There is more to Tanden than her tweets. She has had a long history as a domestic policy analyst, particularly in the area of health care. She served on the domestic policy staff in the Clinton administration and as a health policy adviser in Health and Human Services in the Obama administration, where she helped shape what became the Affordable Care Act. She was an adviser on domestic policy to Hillary Clinton when Clinton was a senator and in Clinton’s 2008 presidential campaign.

Was her language on Twitter over the top? It was. She was a flamethrower on Twitter. She said that vampires “have more heart” than Sen. Ted Cruz (R-Tex.) and that Sen. Tom Cotton (R-Ark.) was a fraud. She labeled McConnell “Voldemort” and “Moscow Mitch” and called Sen. Susan Collins (R-Maine) “the worst.” When she was nominated for the OMB post, she deleted hundreds of offending tweets, a decision that in retrospect has contributed to her problems.

In her confirmation hearing, Tanden was grilled about her tweets and issued an apology. “I do think the last several years have been very polarizing, and I apologize for my language that has contributed to that. I know it’s on me to demonstrate to this committee and to Republican members and Democratic members I can work with anyone.”

The irony, if it can be called that, is the degree to which Republican elected officials were able to ignore the thousands of offensive tweets by Trump during his years as president. Trump set a standard unmatched in politics for his use of Twitter to assault, belittle and degrade opponents. He reveled in sending out personal attacks. There is no doubt sexism involved in the reaction to Tanden’s tweets, a reminder that a strong woman draws attacks that no man would under similar circumstances.

If giving offense on Twitter were the standard, Republicans should have abandoned Trump long ago. Instead, they looked the other way, pretending they never so much as read those tweets. Some Republicans say confirmation of Tanden would not help in the healing process the country needs, ignoring the principal cause of the need for national restoration:a president twice impeached and twice acquitted with overwhelming support from his party.

Tanden has already lost one key Democrat, Sen.
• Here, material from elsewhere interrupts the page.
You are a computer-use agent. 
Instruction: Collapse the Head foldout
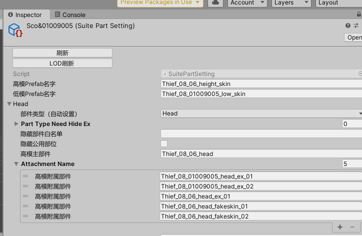coord(9,104)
Joe Manchin III of West Virginia, which means she needs Republican support to win confirmation in a 50-50 Senate. Collins and Sen. Mitt Romney (R-Utah), two Republicans who might have been thought of as possible votes for Tanden, both have come out against her. (Romney, of course, has been the rare Republican to break with Trump.) Finding support from at least a few Republicans remains dicey. Meanwhile, White House press secretary Jen Psaki said Monday the president is standing by Tanden.

So Tanden’s nomination is clearly in doubt while Garland’s is not. Republicans may cite their own examples of where they think Democrats have applied double standards to justify their positions. But in this moment, a look in the mirror is in order.